Coronavirus Victims Over 80 In Italy Will Be Left To Die
Italians aged 80 or older with coronavirus will effectively be turned away by hospitals, should the pandemic in Italy reach a point that this becomes necessary. According to The Telegraph, a document prepared by a crisis management unit in Turin, the capital of the Piedmont region that has been deeply affected, outlines the protocol for determining which patients will be eligible for intensive care if hospital space and resources are at a shortage. The coronavirus continues to spread all over Italy, and the country is preparing for the worst possible scenarios. The document reads: “The growth of the current epidemic makes it likely that a point of imbalance between the clinical needs of patients with COVID-19 and the effective availability of intensive resources will be reached. Should it become impossible to provide all patients with intensive care services, it will be necessary to apply criteria for access to intensive treatment, which depends on the limited resources available.”

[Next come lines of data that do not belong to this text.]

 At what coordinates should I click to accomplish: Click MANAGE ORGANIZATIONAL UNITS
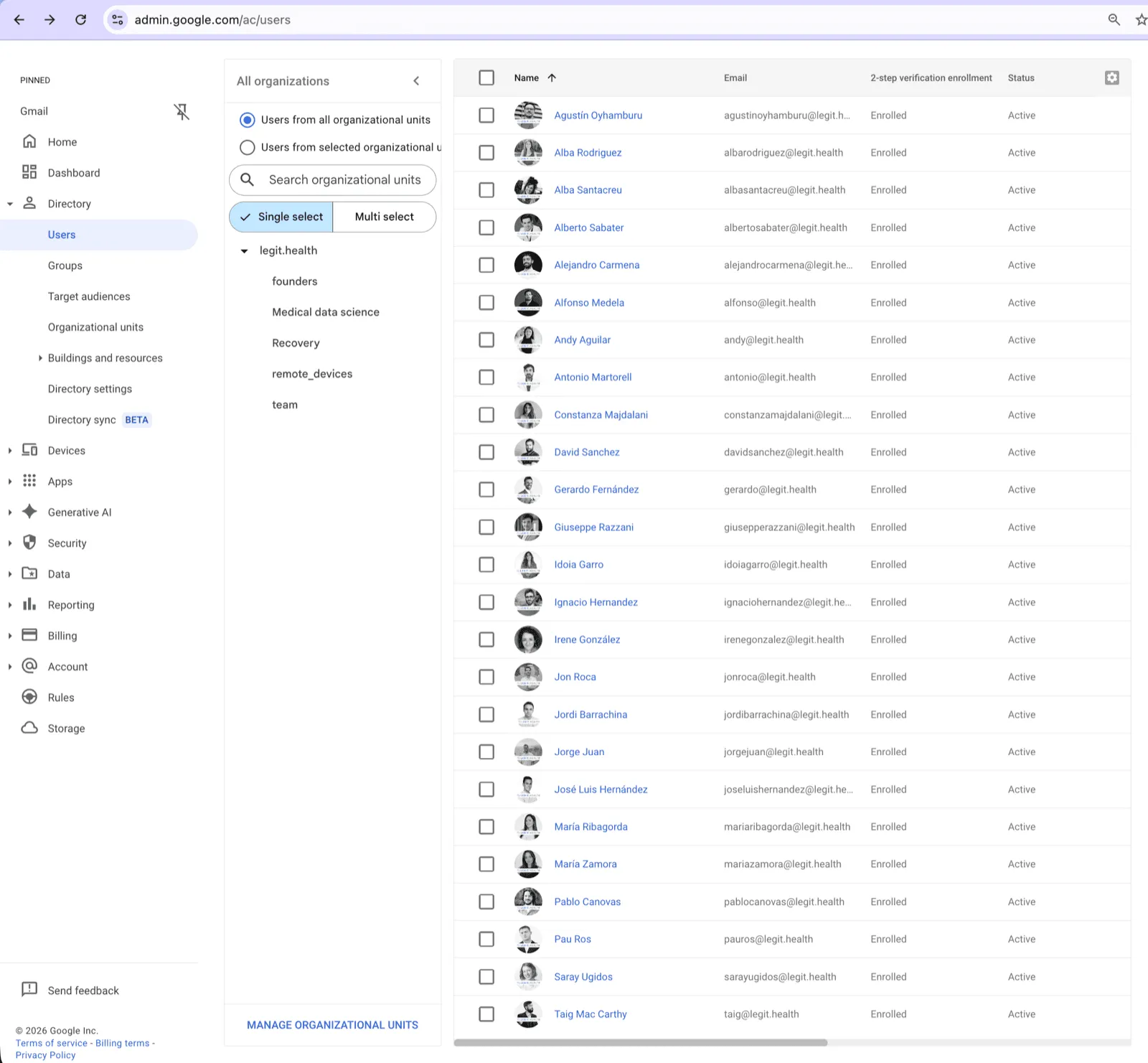tap(332, 1025)
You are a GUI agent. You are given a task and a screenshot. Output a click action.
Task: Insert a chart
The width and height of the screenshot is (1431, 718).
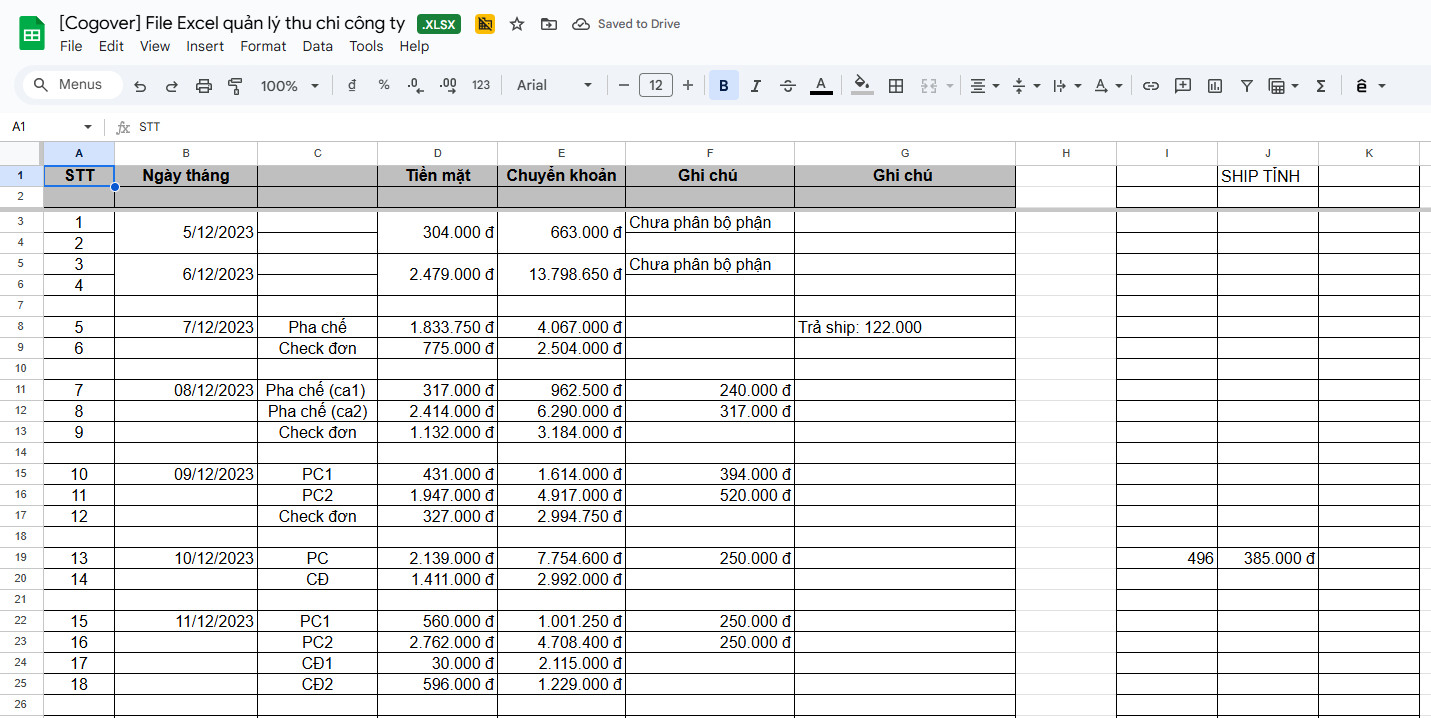tap(1214, 85)
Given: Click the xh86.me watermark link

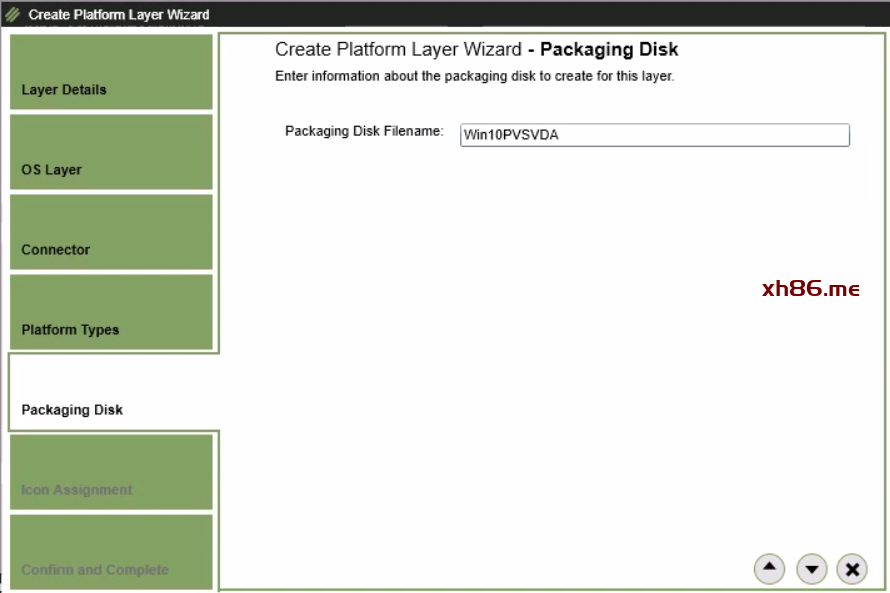Looking at the screenshot, I should pyautogui.click(x=810, y=289).
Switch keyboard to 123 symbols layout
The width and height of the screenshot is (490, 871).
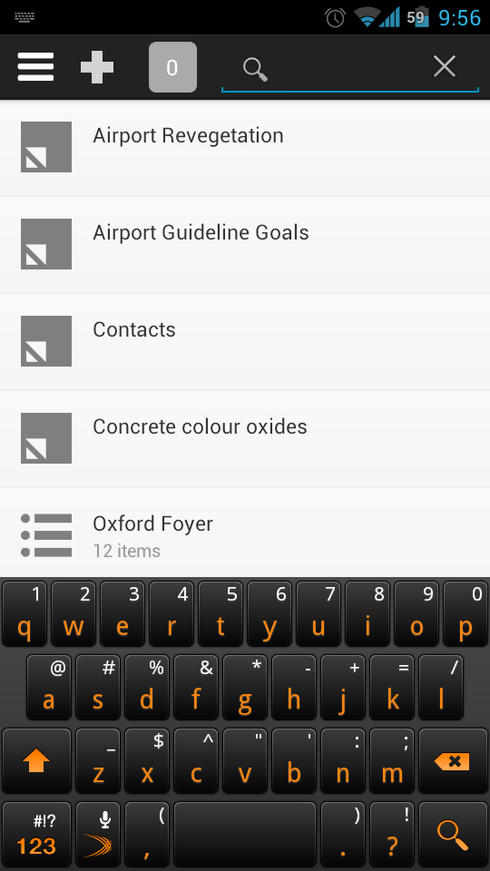pos(37,834)
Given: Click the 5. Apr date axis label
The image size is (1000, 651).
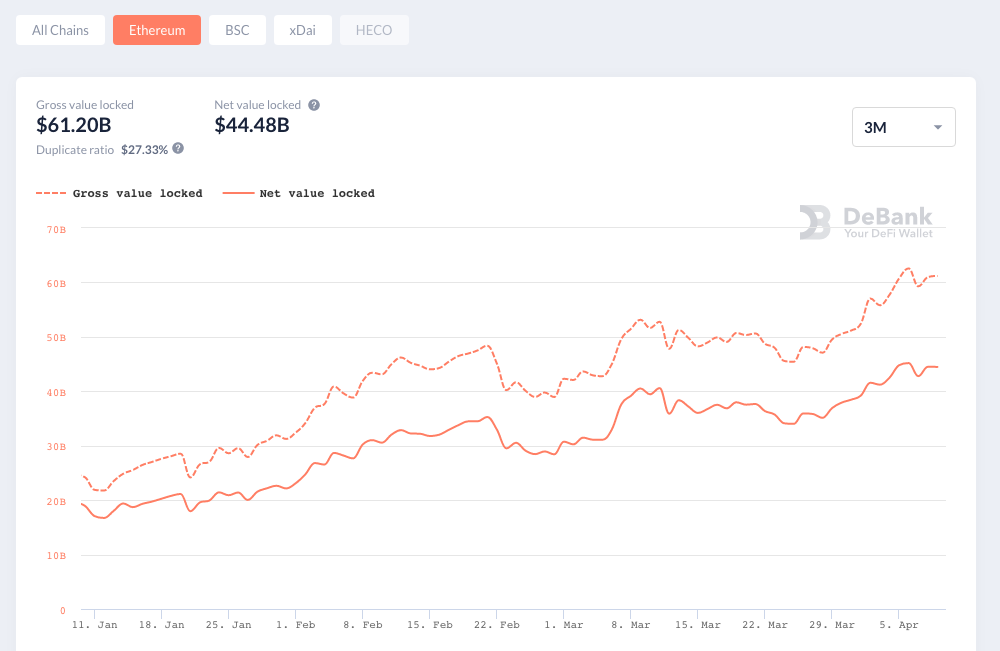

“The criteria set out guidelines if the situation becomes of such an exceptional nature as to make the therapeutic choices on the individual case dependent on the availability of resources, forcing [hospitals] to focus on those cases in which the cost/benefit ratio is more favorable for clinical treatment,” it continues. “The criteria for access to intensive therapy in cases of emergency must include age of less than 80 or a score on the Charlson comorbidity Index [which indicates how many other medical conditions the patient has] of less than 5.”
“I never wanted to see such a moment,” Luigi Icardi, a councilor for health in Piedmont, admitted. “[The document] will be binding and will establish in the event of saturation of the wards a precedence code for access to intensive care, based on certain parameters such as potential survival.” More than 1,000 people in Italy have already died from coronavirus, with the death toll rising daily. Over 15,000 people are infected. “We want to arrive as late as possible at the point where we have to decide who lives and who dies,” said Roberto Testi, president of the coranavirus technical-scientific committee for Piedmont. “The criteria relate only to access to intensive care – those who do not get access to intensive care will still receive all the treatment possible. In medicine we sometimes have to make difficult choices but it’s important to have a system about how to make them.”